Third, the whole thing about the music being "the first social network" is
crap. Social networks _form_ around personal tastes -- among other things --
but that doesn't make music itself a social network.

One thing the article got right is that Hollywood and Silicon Valley have a
"market" relationship: one produces the tech the other needs. Now that's a
"symbiotic relationship" I can believe in.

------
jonnathanson
Good article.

I've said it before and I'll say it again: we need to stop thinking of
"Hollywood" as a monolothic, homogenous organization bent on a single agenda.
We do ourselves a great disservice to view the entertainment and media
industries in those terms. In truth, "Hollywood" comprises thousands of
companies, millions of individuals, and just as many agendas, business models,
goals, and products. We can no more speak of "Hollywood" as having a single
org structure or driving agenda than we can speak of "America" as a unified
political and cultural mass. Just as not all Americans wanted to invade Iraq,
not everyone in Los Angeles and New York wanted to push SOPA and PIPA
legislation. (In fact, I'd bet that a majority in the entertainment business
are personally opposed to SOPA and PIPA; I know I am).

Within Hollywood, there is a large and growing segment of content creators,
producers, actors, writers, and directors who'd just as soon develop for
technology ecosystems as they would for major movie studios and TV networks.
And I believe technology firms are leading the way. Netflix is attempting to
develop original programming. Microsoft is rumored to be doing the same.
Apple's iTunes and App Stores represent entertainment ecosystems just waiting
to be filled with direct-to-consumer content from Hollywood's best creators
and production companies. Kickstarter offers an appealing platform for
marketing and funding independent content. A major shift in production and
consumption of entertainment isn't going to happen overnight; nor will it
progress in linear fashion. More likely than not, a few big breakthroughs will
inspire others. I am very optimistic that, sometime within the next two years,
we'll be speaking of the first "Hollywood" series released directly -- and
successfully -- to a tech platform.
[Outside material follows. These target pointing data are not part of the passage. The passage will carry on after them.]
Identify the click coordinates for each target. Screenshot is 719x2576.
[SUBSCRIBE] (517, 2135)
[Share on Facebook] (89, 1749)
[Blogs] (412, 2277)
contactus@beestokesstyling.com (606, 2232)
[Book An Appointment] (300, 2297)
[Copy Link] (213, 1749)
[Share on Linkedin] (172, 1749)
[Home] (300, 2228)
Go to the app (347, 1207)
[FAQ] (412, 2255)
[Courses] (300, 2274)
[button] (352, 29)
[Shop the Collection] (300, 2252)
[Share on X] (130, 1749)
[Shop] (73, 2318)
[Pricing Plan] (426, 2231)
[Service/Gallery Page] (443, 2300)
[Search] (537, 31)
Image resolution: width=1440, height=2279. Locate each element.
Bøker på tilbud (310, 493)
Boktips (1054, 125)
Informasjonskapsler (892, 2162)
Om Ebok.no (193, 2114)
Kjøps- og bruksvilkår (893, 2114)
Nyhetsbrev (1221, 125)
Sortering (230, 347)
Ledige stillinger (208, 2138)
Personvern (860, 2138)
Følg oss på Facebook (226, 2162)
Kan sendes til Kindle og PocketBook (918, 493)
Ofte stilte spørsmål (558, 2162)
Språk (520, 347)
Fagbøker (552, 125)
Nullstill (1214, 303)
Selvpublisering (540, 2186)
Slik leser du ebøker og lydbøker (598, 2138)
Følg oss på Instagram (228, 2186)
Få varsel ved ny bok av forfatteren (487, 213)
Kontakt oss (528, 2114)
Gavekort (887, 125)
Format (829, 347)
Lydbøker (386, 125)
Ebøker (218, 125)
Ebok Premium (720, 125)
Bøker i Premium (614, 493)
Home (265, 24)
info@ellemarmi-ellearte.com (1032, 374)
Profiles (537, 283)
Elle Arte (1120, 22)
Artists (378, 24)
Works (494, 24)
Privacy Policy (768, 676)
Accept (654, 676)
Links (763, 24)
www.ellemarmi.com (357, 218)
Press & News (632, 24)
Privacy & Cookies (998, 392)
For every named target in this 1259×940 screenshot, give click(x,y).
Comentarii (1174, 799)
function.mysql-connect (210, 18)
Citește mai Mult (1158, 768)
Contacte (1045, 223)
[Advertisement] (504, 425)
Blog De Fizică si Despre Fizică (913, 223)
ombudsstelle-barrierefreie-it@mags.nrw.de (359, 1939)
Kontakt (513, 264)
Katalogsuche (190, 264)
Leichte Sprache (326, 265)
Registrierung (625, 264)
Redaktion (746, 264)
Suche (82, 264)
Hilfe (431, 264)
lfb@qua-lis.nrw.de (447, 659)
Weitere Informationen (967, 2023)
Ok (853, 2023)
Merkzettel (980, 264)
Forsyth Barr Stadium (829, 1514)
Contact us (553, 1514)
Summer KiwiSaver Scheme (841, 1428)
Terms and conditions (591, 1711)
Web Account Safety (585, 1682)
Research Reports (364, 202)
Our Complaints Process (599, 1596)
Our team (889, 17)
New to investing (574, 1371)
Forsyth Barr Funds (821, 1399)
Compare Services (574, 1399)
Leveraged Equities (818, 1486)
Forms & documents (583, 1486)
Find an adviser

Once that happens, the floodgates will
open in earnest. And, perhaps selfishly speaking, I am crossing my fingers
that the new season of direct-to-Netflix "Arrested Development" finds a bigger
audience than it did on TV.

------
cafard
Upvoted CodeMage. Also,

"Try remembering when you heard a special song for the first time. You won’t
be able to, but you’ll sure remember the circumstances—the point being that
the art is essential for technology innovation. You won’t be able to, but
you’ll sure remember the circumstances—the point being that the art is
essential for technology innovation"

First, I don't even slightly understand the inference in the last sentence.
Second, don't the circumstances include the time?